If you can’t briefly describe in words the changes your PR is making to source code, then you almost certainly don’t understand the code itself. We’re not asking for an essay, just for a hand-written overview of the changes being proposed.

So, if necessary in the future, we can write a tool that goes through all PRs in a repository and finds those that mention a particular generative AI tool that has been found via the courts or passed legislation to be impossible to use and still comply with the license of the repository, and then re-review or rewrite those PRs.

Since not all repositories use squash-commits for merging PRs, I added “merged” to make it clear that it’s the commit messages that actually get merged into the main branch that need the note.

There is no difference, which is why I would expect that a line of source written using auto-complete to be tested, just as I expect the same now for someone using plain old tag-based autocomplete tools.
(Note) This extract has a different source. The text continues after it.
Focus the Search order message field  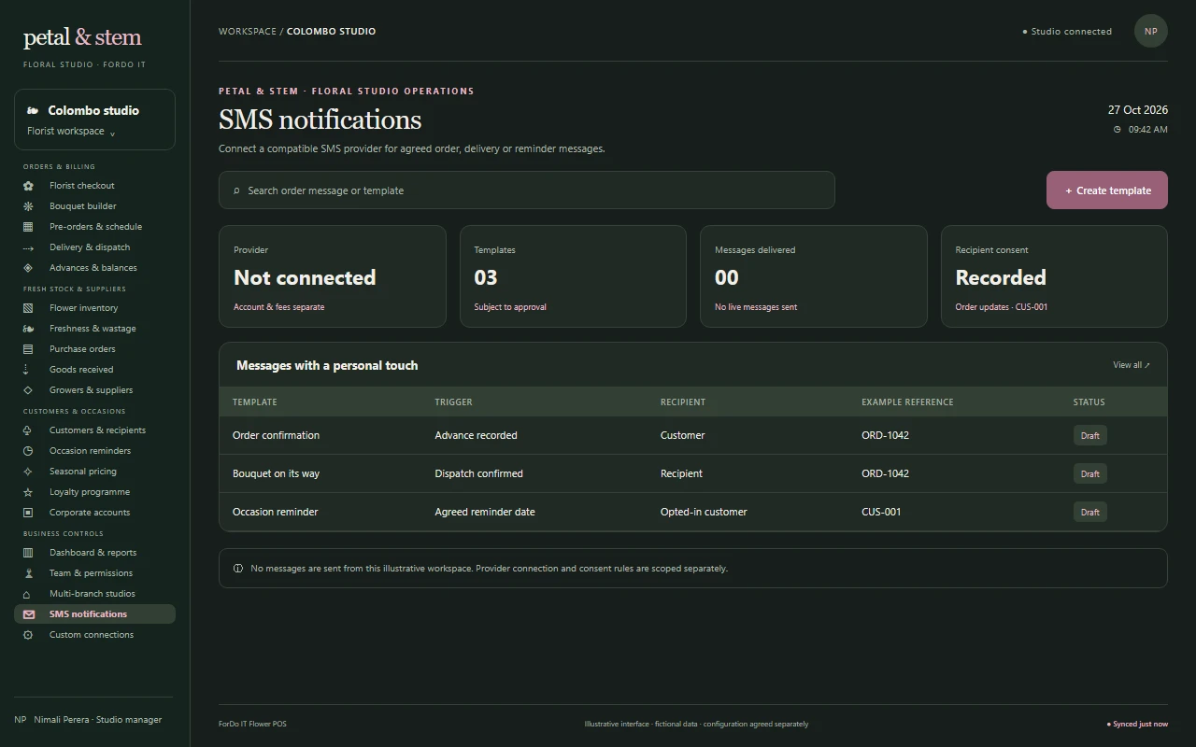(x=527, y=190)
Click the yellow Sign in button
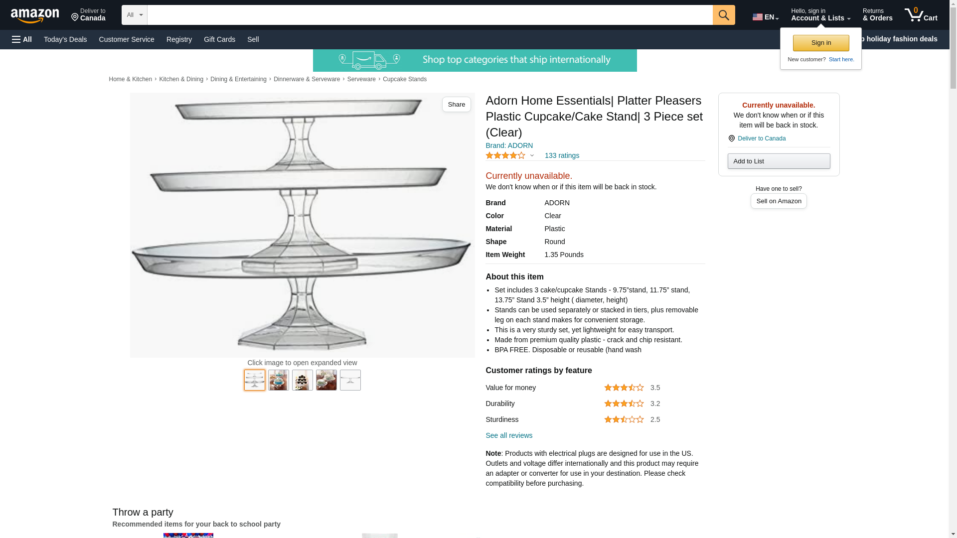 tap(821, 43)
Exactly what it says. If your code contains untestable source in it, that’s a red flag for future maintenance.

If we’re unhappy with 100%, we could specify “the level of coverage required by the project” to allow each project to define its own coverage criteria.

No, because manual testing cannot be automated in a CI system.

I added this exception to the documentation one.

If the PR submitter is clearly lying, then the maintainer is free to reject the PR out-of-hand. They’ve always had that freedom, and always will, and will not abuse it if they want to stay as a maintainer for a project they don’t own. If the PR submitter is lying because they can’t be bothered to follow the project’s procedures, then their commitment to following other procedures unrelated to generated code or documentation (such as writing good tests) also comes into doubt.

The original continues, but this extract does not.